The big problem is China that maintains an artificially weak currency. China offers Europe so-called “support”, but this is a bear hug. Let’s see all fronts:

The interventionists

The Swiss National Bank is intervening to weaken the Swiss yen since March 2009. Their success is very limited – EUR/CHF and USD/CHF both fell since then, but no one will be surprised if they do it again.

Japan waited patiently, tried threatening an intervention and eventually made a move. After the effect of the intervention faded away, they lowered the interest rate to 0% and are willing to intervene again.

The currency printers

Since March 2009, the Federal Reserve has printed 1.75 trillion dollars in order to provide liquidity and boost lending. In 2009, this seemed to work, but the economy has stalled in recent months, and the Fed resumed the program. They’re now talking of expanding it big-time. The dollar is on the fall.

The Bank of England also had a wide asset purchase facility – 200 billion pounds printed. In recent months, inflation has risen in Britain, and one member already pledged for a rate hike. But now, the tables have turned and another round of pound printing is on the agenda, even hough inflation is still high.

The rate pausers

Australia, Canada and New Zealand are doing quite well, thanks to their commodities export and solid economies. All have hiked the rates, but now pause on more moves, partly due the currency wars.

The Chinese Problem

The main cause for the global imbalance is China – this huge country keeps its exchange rate too low, for a long time. This enabled it to enjoy rapid growth even in periods when the whole world was struggling. The low yuan made China the world’s No.2 economy, passing Germany and Japan on the way.

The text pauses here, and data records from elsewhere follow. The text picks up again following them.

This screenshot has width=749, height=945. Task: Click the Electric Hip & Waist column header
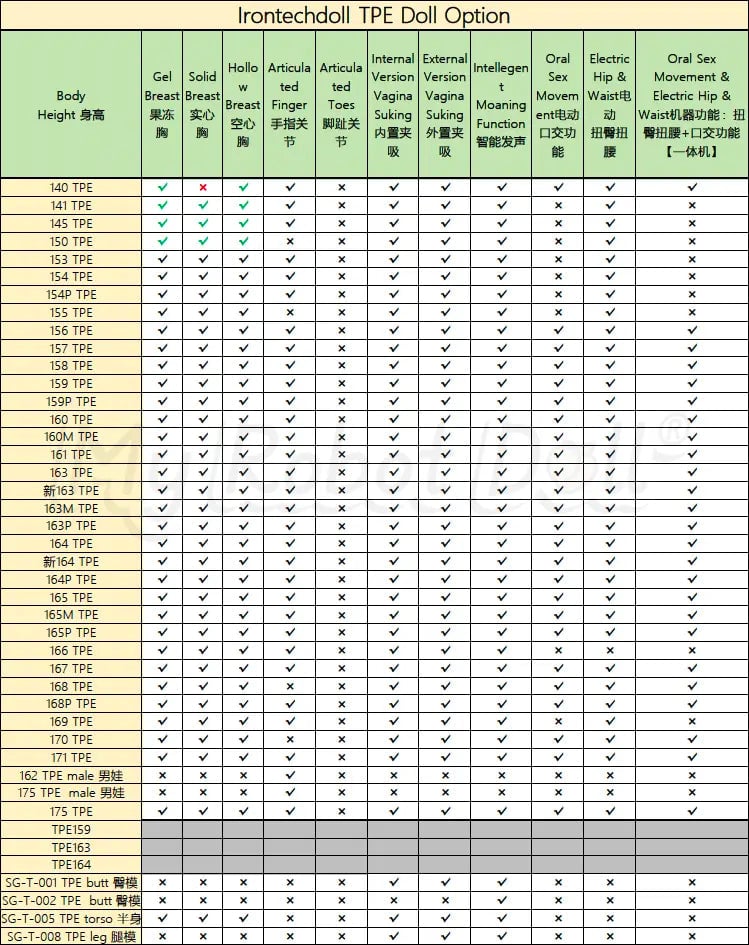pos(609,105)
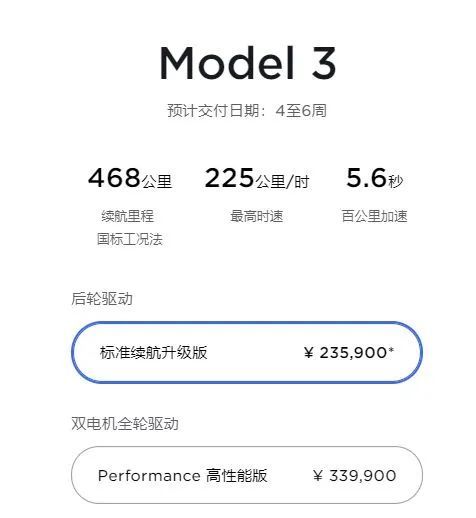Click the 4至6周 delivery timeframe
This screenshot has width=476, height=518.
point(301,111)
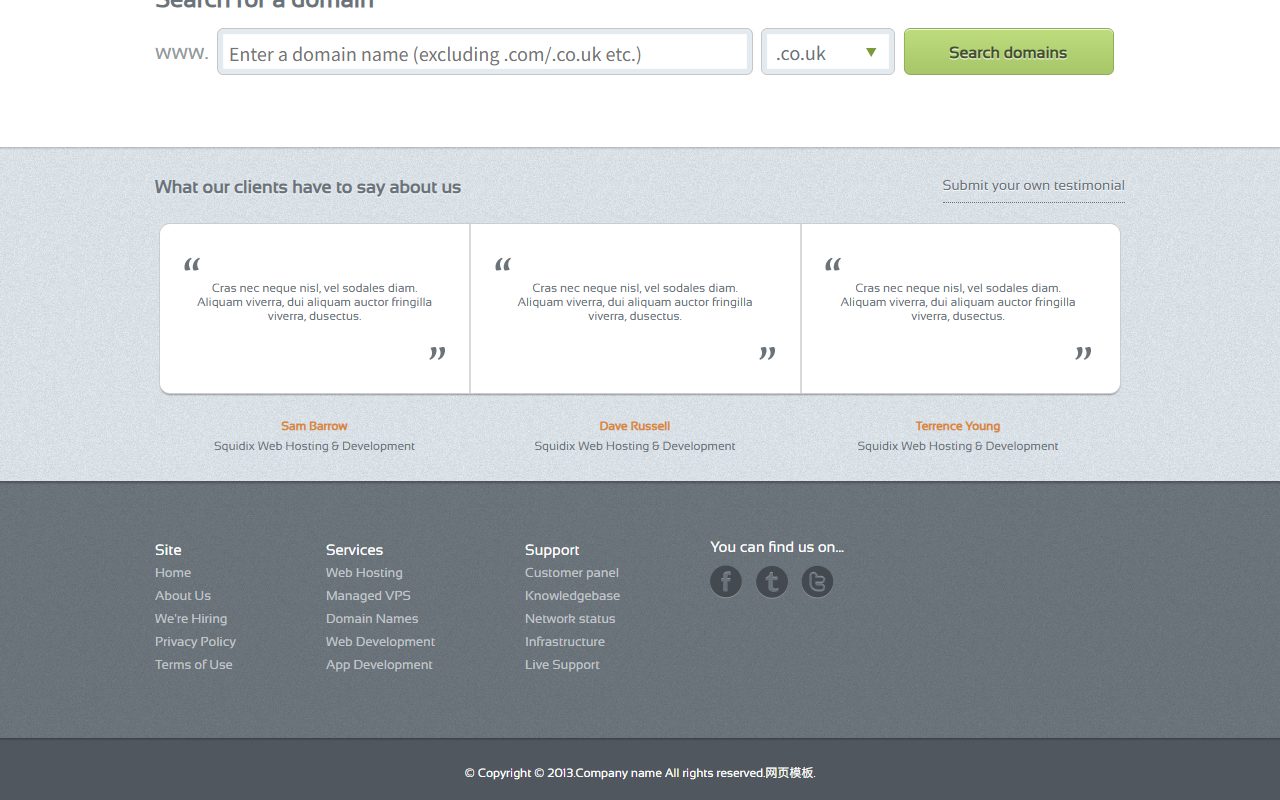The width and height of the screenshot is (1280, 800).
Task: Open Domain Names services link
Action: point(372,619)
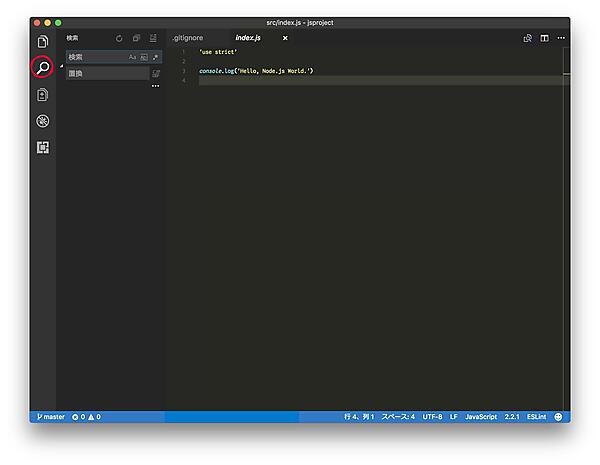Click the refresh search results icon

[119, 38]
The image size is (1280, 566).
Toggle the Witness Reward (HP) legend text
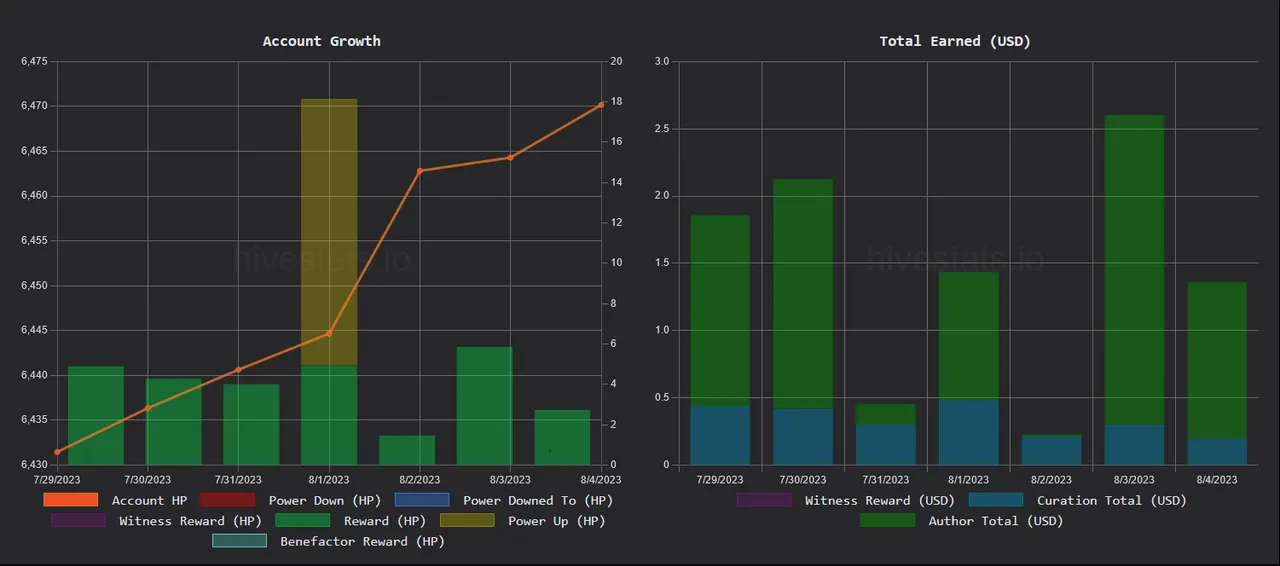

The US officially wants the Chinese to revalue the yuan but doesn’t do too much. Why? China is the biggest holder of US debt, and the Americans want to deal with the issue gently. In addition, there are enough American businesses that enjoys cheap Chinese imports to the US, and they also have a voice in Washington.

Anyway, as stated earlier, the Federal Reserve has its own tools of weakening the dollar against the rest of the world. And so do other countries – if they can’t fight China, they fight each other.

European  weakness

But Europe cannot seems unable to fight, as it didn’t join past forex wars. European officials, such as ECB president Jean-Claude Trichet tried raising the issue with Chinese prime minister Wen at his visit to Europe. Finally. The answer was that China is supporting financial stability by buying European bonds.

Maybe that promotes stability in the financial markets, but this stability means a stronger Euro and no weaker yuan – a stable world in which China continues growing and Europe is not competitive. This is a bear’s hug.

Germany will be the main bearer of this bear hug. The German economy is dependent on exports and will be hurt by a stronger Euro. Germany is already carrying almost all the Euro-zone on its back, leading in growth and in job creation. All this is endangered now.

I wonder if the Europeans will start fighting back, or if Germany will make more concessions.